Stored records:
#####
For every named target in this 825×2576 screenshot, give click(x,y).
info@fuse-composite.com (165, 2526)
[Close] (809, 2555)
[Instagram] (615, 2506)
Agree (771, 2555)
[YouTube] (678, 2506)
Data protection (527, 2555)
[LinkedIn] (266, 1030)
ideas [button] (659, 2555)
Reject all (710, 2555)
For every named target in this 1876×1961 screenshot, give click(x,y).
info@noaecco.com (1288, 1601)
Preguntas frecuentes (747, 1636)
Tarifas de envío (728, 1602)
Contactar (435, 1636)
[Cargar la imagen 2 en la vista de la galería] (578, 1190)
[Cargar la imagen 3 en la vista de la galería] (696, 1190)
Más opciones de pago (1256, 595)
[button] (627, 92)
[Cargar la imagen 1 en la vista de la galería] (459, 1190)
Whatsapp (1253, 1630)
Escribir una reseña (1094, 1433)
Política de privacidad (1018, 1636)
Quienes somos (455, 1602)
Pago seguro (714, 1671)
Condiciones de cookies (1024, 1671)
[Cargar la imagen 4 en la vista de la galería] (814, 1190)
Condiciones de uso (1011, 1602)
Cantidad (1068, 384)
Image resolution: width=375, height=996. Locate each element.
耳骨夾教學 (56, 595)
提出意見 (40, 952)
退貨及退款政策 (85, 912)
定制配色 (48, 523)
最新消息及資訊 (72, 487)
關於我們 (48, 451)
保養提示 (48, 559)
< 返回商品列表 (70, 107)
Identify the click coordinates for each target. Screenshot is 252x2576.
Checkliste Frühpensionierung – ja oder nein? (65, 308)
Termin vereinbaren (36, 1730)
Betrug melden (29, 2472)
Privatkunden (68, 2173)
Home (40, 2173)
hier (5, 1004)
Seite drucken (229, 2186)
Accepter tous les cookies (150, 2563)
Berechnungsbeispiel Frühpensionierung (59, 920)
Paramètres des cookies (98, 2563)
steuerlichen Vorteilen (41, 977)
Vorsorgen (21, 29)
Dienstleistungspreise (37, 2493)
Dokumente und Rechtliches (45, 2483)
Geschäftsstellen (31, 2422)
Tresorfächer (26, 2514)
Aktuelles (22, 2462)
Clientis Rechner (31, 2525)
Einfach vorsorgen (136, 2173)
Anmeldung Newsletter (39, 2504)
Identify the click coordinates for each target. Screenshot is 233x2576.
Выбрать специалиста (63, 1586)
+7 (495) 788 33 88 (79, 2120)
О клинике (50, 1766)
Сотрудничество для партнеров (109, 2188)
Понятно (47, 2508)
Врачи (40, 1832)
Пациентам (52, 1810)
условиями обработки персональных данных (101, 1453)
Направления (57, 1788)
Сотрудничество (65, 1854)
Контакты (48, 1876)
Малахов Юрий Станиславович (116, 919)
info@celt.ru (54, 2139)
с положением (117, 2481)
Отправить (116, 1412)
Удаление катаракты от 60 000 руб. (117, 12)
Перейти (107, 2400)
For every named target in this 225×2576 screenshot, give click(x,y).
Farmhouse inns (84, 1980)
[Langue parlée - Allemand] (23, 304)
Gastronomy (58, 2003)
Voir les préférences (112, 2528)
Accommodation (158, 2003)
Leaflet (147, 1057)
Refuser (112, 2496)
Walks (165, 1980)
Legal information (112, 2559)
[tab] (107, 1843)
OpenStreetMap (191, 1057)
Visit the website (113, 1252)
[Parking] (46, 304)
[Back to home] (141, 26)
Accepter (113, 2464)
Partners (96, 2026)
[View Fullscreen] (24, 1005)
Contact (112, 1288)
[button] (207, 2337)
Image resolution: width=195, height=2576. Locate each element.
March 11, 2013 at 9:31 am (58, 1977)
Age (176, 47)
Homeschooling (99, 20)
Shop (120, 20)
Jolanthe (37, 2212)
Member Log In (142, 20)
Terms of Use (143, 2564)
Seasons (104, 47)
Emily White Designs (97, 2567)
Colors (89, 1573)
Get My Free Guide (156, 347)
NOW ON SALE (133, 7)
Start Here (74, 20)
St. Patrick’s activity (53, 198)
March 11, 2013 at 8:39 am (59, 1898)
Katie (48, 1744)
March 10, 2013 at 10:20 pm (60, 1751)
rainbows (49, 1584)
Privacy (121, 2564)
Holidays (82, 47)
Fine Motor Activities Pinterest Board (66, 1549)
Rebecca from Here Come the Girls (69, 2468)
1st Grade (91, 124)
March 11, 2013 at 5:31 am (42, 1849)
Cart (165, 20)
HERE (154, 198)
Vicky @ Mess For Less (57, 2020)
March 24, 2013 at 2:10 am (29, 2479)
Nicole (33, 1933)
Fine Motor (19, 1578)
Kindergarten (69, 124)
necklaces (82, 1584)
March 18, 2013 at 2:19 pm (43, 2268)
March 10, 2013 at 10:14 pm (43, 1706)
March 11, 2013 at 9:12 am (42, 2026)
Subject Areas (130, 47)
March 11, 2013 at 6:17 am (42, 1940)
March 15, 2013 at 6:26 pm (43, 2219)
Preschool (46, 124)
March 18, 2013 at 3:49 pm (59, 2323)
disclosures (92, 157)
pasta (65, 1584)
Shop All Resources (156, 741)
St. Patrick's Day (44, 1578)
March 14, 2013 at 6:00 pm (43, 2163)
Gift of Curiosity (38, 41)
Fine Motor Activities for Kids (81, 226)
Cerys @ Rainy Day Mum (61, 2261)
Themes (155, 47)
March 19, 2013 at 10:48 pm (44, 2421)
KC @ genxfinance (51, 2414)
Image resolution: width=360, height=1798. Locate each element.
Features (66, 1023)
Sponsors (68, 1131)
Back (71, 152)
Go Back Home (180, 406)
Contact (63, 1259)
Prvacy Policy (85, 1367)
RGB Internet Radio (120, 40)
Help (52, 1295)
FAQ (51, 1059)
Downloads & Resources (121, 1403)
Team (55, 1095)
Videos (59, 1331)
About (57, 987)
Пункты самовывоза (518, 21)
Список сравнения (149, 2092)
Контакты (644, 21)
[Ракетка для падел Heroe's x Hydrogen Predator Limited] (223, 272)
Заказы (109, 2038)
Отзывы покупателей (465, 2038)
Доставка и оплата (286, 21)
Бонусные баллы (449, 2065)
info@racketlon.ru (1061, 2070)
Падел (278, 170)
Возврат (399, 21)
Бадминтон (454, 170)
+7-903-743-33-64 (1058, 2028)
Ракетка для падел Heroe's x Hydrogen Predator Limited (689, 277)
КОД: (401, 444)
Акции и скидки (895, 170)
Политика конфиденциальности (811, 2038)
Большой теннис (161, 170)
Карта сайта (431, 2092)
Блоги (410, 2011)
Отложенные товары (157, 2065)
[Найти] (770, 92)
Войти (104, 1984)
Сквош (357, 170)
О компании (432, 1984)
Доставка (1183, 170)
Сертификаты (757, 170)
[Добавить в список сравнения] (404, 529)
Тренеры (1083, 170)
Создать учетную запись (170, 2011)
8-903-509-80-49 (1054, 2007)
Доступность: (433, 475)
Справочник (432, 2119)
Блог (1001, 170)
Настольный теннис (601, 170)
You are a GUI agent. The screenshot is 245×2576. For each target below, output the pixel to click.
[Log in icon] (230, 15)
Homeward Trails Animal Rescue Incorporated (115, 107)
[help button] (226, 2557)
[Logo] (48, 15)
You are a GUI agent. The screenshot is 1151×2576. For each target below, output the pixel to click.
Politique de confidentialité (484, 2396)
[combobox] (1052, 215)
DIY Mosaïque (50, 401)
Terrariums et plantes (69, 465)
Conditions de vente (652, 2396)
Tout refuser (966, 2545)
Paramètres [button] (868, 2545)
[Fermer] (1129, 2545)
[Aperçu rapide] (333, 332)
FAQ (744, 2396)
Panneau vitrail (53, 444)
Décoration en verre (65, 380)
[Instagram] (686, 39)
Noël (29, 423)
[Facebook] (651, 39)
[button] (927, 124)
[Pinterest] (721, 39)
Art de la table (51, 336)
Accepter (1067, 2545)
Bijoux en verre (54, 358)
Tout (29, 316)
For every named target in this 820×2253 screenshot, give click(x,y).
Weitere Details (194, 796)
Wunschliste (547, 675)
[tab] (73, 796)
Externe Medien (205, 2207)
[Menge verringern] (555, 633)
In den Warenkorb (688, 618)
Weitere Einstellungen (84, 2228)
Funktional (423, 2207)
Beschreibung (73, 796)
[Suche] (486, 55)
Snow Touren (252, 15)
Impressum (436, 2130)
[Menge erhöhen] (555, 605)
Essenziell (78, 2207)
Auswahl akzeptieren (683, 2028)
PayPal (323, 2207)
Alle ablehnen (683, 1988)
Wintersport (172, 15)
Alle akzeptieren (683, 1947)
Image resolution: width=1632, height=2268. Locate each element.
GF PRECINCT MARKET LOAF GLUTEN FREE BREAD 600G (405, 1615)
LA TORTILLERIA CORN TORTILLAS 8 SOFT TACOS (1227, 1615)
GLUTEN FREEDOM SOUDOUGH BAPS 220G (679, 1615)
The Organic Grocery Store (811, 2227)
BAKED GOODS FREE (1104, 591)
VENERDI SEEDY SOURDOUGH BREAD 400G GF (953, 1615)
#####
(Directions for this task):
In the data above, find the line that contains "Малахов Юрий Станиславович (116, 919)", then reproduce exactly every line from the first line through that line.

(Written answer):
For every named target in this 825×2576 screenshot, give click(x,y).
info@fuse-composite.com (165, 2526)
[Close] (809, 2555)
[Instagram] (615, 2506)
Agree (771, 2555)
[YouTube] (678, 2506)
Data protection (527, 2555)
[LinkedIn] (266, 1030)
ideas [button] (659, 2555)
Reject all (710, 2555)
For every named target in this 1876×1961 screenshot, give click(x,y).
info@noaecco.com (1288, 1601)
Preguntas frecuentes (747, 1636)
Tarifas de envío (728, 1602)
Contactar (435, 1636)
[Cargar la imagen 2 en la vista de la galería] (578, 1190)
[Cargar la imagen 3 en la vista de la galería] (696, 1190)
Más opciones de pago (1256, 595)
[button] (627, 92)
[Cargar la imagen 1 en la vista de la galería] (459, 1190)
Whatsapp (1253, 1630)
Escribir una reseña (1094, 1433)
Política de privacidad (1018, 1636)
Quienes somos (455, 1602)
Pago seguro (714, 1671)
Condiciones de cookies (1024, 1671)
[Cargar la imagen 4 en la vista de la galería] (814, 1190)
Condiciones de uso (1011, 1602)
Cantidad (1068, 384)
Image resolution: width=375, height=996. Locate each element.
耳骨夾教學 (56, 595)
提出意見 (40, 952)
退貨及退款政策 (85, 912)
定制配色 (48, 523)
最新消息及資訊 (72, 487)
關於我們 (48, 451)
保養提示 (48, 559)
< 返回商品列表 (70, 107)
Identify the click coordinates for each target. Screenshot is 252x2576.
Checkliste Frühpensionierung – ja oder nein? (65, 308)
Termin vereinbaren (36, 1730)
Betrug melden (29, 2472)
Privatkunden (68, 2173)
Home (40, 2173)
hier (5, 1004)
Seite drucken (229, 2186)
Accepter tous les cookies (150, 2563)
Berechnungsbeispiel Frühpensionierung (59, 920)
Paramètres des cookies (98, 2563)
steuerlichen Vorteilen (41, 977)
Vorsorgen (21, 29)
Dienstleistungspreise (37, 2493)
Dokumente und Rechtliches (45, 2483)
Geschäftsstellen (31, 2422)
Tresorfächer (26, 2514)
Aktuelles (22, 2462)
Clientis Rechner (31, 2525)
Einfach vorsorgen (136, 2173)
Anmeldung Newsletter (39, 2504)
Identify the click coordinates for each target. Screenshot is 233x2576.
Выбрать специалиста (63, 1586)
+7 (495) 788 33 88 (79, 2120)
О клинике (50, 1766)
Сотрудничество для партнеров (109, 2188)
Понятно (47, 2508)
Врачи (40, 1832)
Пациентам (52, 1810)
условиями обработки персональных данных (101, 1453)
Направления (57, 1788)
Сотрудничество (65, 1854)
Контакты (48, 1876)
Малахов Юрий Станиславович (116, 919)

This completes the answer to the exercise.